03 - Der Tränenkönig (3)
Die in Summe achthundertachtundsiebzig Stufen, die hinauf in den goldenen Raum führten, waren für Terek bei Weitem nicht mehr so einfach zu bewältigen, wie noch vor einigen Jahren. Schwer schnaufend und, trotz einiger Pausen, und mit schmerzenden Gelenken erreichte er schließlich die, wieder einmal in goldenes Licht getauchte, Halle, in der bereits Quensy auf ihn wartete.
Dieser eilte ihm entgegen um ihn zu seinem Platz zu führen, was Terek direkt ablehnte. Wirkte er auf seine Mitmenschen wirklich so geschafft in dieser alten Hülle die sein Körper war?
Der junge Bursche Quensy, der den dreißigsten Tag seiner Geburt noch nicht begangen hatte, war mit einer schwarzen, lockigen Mähne gesegnet, für die ihn sämtliche Mädchen Emorhors vergötterten. Sein Mund mit den vollen Lippen war von dünnem, dunklem Flaum umringt. Sein Gesicht wies sehr androgyne Züge auf und seine Augen leuchteten unnatürlich blau. Eine in Namun sehr seltene und daher exotische Augenfarbe. Er behandelte Terek oftmals wie einen alten Mann. Obwohl er es stets gut meinte, hasste Terek dies, wies ihn allerdings jedes Mal freundlich darauf hin, dass er keine Hilfe benötigte, wenn er nicht darum bat. Dann lächelte Quensy ihn verlegen an. Selbst seine Zähne waren perfekt. Gerade und strahlend weiß. Auch wegen seiner Art zu Lächeln war er in der Damenwelt begehrt.

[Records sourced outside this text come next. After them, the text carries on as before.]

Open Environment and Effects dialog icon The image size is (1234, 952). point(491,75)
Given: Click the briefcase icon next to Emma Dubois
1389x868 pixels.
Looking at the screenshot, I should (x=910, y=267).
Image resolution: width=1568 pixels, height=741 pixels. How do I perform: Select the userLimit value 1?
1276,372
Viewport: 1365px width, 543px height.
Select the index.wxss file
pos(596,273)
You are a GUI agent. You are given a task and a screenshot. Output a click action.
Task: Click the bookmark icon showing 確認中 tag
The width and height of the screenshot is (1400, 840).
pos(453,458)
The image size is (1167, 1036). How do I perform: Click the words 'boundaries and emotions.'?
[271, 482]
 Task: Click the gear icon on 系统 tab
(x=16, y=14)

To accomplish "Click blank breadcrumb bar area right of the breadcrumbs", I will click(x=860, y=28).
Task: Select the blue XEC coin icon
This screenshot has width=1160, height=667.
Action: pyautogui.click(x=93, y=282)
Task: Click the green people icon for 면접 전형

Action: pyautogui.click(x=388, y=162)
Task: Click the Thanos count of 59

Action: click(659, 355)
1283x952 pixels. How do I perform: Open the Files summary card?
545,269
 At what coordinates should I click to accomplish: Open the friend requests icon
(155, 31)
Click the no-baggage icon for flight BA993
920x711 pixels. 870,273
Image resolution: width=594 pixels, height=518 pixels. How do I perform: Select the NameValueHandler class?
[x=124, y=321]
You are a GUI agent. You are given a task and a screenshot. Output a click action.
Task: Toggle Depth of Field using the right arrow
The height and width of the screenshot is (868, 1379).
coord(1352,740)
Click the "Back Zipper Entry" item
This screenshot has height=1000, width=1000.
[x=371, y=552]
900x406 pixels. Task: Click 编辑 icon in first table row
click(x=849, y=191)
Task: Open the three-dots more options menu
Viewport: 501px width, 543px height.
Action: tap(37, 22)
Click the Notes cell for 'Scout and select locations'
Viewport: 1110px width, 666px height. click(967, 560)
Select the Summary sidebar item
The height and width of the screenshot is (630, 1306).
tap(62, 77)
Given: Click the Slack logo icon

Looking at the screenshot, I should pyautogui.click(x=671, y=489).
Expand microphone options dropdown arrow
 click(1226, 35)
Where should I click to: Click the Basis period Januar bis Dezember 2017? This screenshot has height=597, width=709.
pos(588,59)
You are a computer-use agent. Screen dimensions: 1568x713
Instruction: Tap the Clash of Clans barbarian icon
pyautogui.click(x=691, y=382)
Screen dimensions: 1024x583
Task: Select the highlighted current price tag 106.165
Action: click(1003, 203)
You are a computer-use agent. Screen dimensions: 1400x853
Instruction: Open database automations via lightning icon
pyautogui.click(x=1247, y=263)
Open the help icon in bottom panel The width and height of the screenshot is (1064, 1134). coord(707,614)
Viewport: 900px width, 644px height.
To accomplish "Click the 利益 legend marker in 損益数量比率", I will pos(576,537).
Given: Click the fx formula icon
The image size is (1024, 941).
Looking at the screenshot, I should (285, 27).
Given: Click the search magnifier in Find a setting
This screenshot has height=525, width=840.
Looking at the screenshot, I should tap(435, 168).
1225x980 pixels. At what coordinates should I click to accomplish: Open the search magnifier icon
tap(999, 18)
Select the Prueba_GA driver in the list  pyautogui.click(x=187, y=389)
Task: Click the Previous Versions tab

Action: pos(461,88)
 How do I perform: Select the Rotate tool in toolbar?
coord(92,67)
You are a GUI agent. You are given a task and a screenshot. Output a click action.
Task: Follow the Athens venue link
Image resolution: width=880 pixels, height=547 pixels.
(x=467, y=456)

In seiner Jugend, die gefühlt erst gestern, aber in Wahrheit schon vor einer halben Ewigkeit zu Ende gegangen war, war es Terek gewesen, der die Herzen der Frauen höher schlagen ließ. Damals, kurz nach dem großen Krieg, waren gutaussehende und gut gebaute, große Männer wie er ein überaus rares Gut und dadurch umso begehrter, auch wenn sein Herz stets bei M'Kelya gewesen war. Noch bevor er zum einzig wahren Glauben, zur Mutter, fand, war er ein wilder Heißsporn gewesen. Einem Kerl wie Quensy hätte er damals mit seinen bloßen Fäusten das hübsche Gesicht zerbeult, doch damals war er ja auch nur ein dummer Junge gewesen. Ein sorgenloser Junge, der in seiner Liebe zu M'Kelya, besonders in deren Augen zu ertrinken drohte. Heute hingegen lag die ganze Last Namuns auf seinen Schultern. Just in diesem Moment wünschte er sich wieder in die Zeit seiner Jugend zurück. Zurück in die Arme M'Kelyas.
Als Terek an dem kleinen hölzernen Tisch Platz nahm, ließ sich Quensy an seiner rechten Seite nieder. Er trug, wie auch Terek, eine dünne, rote Robe, die ihm bis zu den Knöcheln reichte. Vor zwei Jahren hatte er den jungen Burschen zu seiner rechten Hand ernannt, nachdem dessen Vorgänger, der leicht ergraute Benysma Gemu'Sakao, an einem Fieber erkrankte und anschließend im Schoß der Mutter Platz nehmen durfte. Manchmal erwischte sich Terek dabei, wie er bedauerte, dass sich Zet nach Sandes Tod zur Ruhe gesetzt hatte. Aber wäre der alte Mann wirklich die bessere Wahl gewesen?
Nacheinander trafen, jeweils von zwei Wachen begleitet, der Stadtverwalter Yilbert Zur'Konyett, der große Malto sowie Hernak Kreum'Barbero, der Oberbefehlshaber der Stadtwache Emorhors ein.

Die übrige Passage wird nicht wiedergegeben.